Keys for planting a symbiotic blend of edibles

  • Anne-Marie Walker
  • Increasingly, folks are realizing the benefits of growing edibles in their yards and in containers on their patios and decks. With careful planning, you can integrate annual and perennial edibles into your ornamental landscape.
    The benefits that can be derived from homegrown vegetables and fruits include enhancing taste and nutrition, eliminating transport costs and reducing food costs.
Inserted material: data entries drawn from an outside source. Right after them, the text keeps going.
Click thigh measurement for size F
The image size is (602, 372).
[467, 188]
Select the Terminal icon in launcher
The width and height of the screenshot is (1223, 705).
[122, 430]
    So what does it take to get started?

    Before incorporating edibles in your landscape, think about the balance between productivity, romance, order and charm. Look at your existing space and think about the poetry of the show, as it will evolve through the seasons. In order for edibles to thrive and produce, be sure to consider these four elements:

    • Location: It's important because most edibles perform and yield best with at least 6 hours of full sun per day. When planting, keep tall plants on the northern edge of the garden and avoid planting edibles where current or future shade will occur. A camera is a handy tool to record how much sun a particular area gets; snap a shot every hour through the day to get the tally. If you are trying to create shade in a garden, remember fruit trees and trellises with fruiting vines provide shade with an edible bonus.
    • Seasonal planting: It helps to know what to plant and when to plants it. Vegetable seeds germinate at certain soil temperatures and are accordingly classified as warm season and cool season crops. Generally, you eat the roots, tubers, bulbs and leaves of cool season crops. These include spinach, turnips, carrots, cabbage and beets. You eat the seeds or fruit of warm season crops, which include corn, melons, tomatoes, peppers, beans, eggplants and pumpkins. Warm season crops should be planted when soil temperatures range from 65 degrees to 80 degrees. Cool season crops germinate when soil temperatures are between 40 and 60 degrees. Soil thermometers, available in most nurseries, give the best indication of when to plant. Never plant until the soil reaches the right temperature for the edible of your choice as the wrong temperature can stunt and reduce the viability of the plant.
    • Companion planting: Happening naturally in the wild, plants can be positioned to balance their differences and optimize their unique traits. Because plants don't like to fight for their nutrients, shallow rooted plants prefer to grow near deep-rooted plants permitting each to get nutrients from a different level in the soil. Some smaller plants even like a bit of weather protection from bigger plants. Native Americans utilized a planting method that perfectly illustrates this principle: the "Three Sisters Garden" of corn, beans and squash. The three vegetables were planted together allowing shallow rooted corn to be protected (shaded) by large squash leaves. Beans growing up the corn stalk gave stability and enriched the soil fixing atmospheric nitrogen by means of their root systems in a form of symbiosis with Rhizobium bacteria.
    • Crop rotation: This is the practice of growing different crops in the same area in sequential seasons. Crop rotation assists in pest management and helps to prevent soil-borne disease. It also helps to reduce nutrient depletion of soil. An easy way to conceptualize crop rotation is to rotate where you plant "vegetable families" — Cucurbitaceae (squash, cucumbers and melons); Solanaceae (tomato, pepper, potato, and eggplant); Brassicaceae (broccoli, cauliflower, cabbage, and kale); and Chenopodiaceae (beets, chard and spinach) — every three or four years. Lettuces, beans and herbs can be planted on a nonrotational basis.